WASHINGTON -- Pending U.S. home sales fell more than expected in September, after posting a big jump in the previous month.
The National Association of Realtors said Friday that its seasonally adjusted index of pending sales for existing homes fell 4.6% to a reading of 89.2. That's down from an upwardly revised August reading of 93.5.
Economists surveyed by Thomson Reuters expected a September reading of 90.6.
The index was 1.6% above year-ago levels. It sunk to a record low of 83 in March, and stood at 87.8 in September 2007.
The reading should provide a preview of October's existing home sales numbers when the Realtors group releases them on Nov. 24.
Home sales are considered pending when the seller has accepted an offer, but the deal has not yet closed. Typically there is a one- to two-month lag before a sale is completed.

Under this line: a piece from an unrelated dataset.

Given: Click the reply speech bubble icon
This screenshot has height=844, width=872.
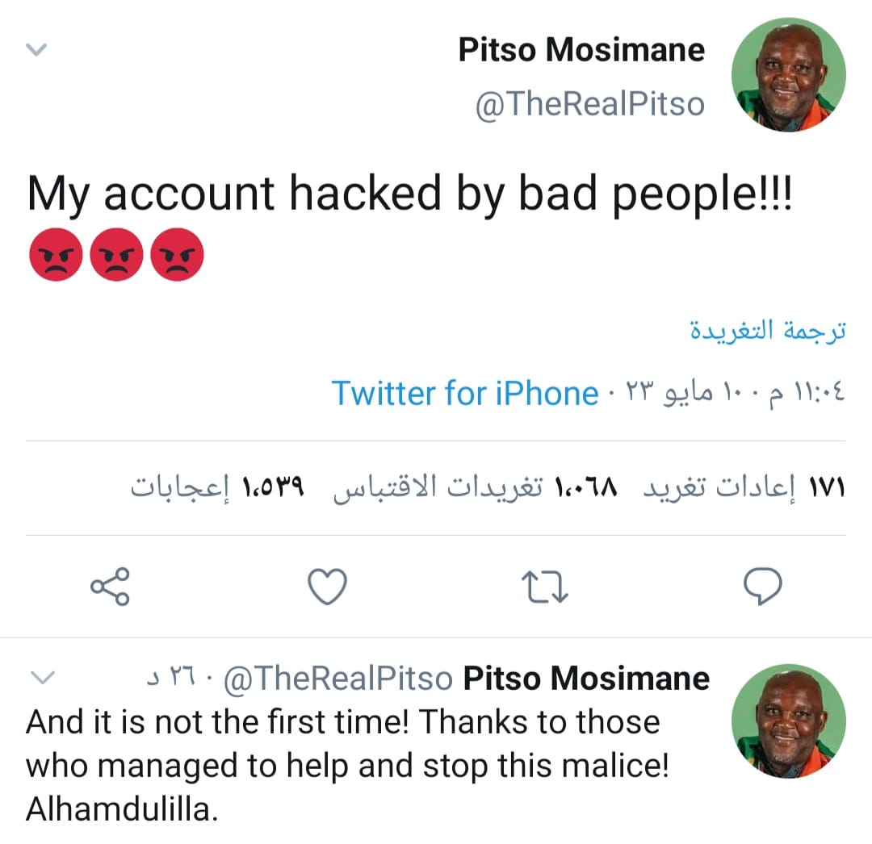Looking at the screenshot, I should point(761,587).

The U.S. has been coping with the worst housing recession in decades, and many in the real estate and mortgage industries are poring through each month's data for signs of a bottom.
An index reading of 100 is equal to the average level of sales activity in 2001, when the index started.
National Association of Realtors Chief Economist Lawrence Yun highlighted one positive sign: The pending sales index has been above year-ago levels for two straight months, though prices continue to sink.
Yun noted sales increases in California, Florida, Long Island, Boston, Minneapolis, Denver and Washington, D.C. Much of that gain, however, likely comes from buyers who are snapping up foreclosed properties at discounted prices.
The Realtors group forecasts U.S. home prices will rise slightly next year to a median of $200,800 after two consecutive years of declines. It forecasts existing home sales will pick up next year to 5.3 million after sliding to a projected 5 million this year.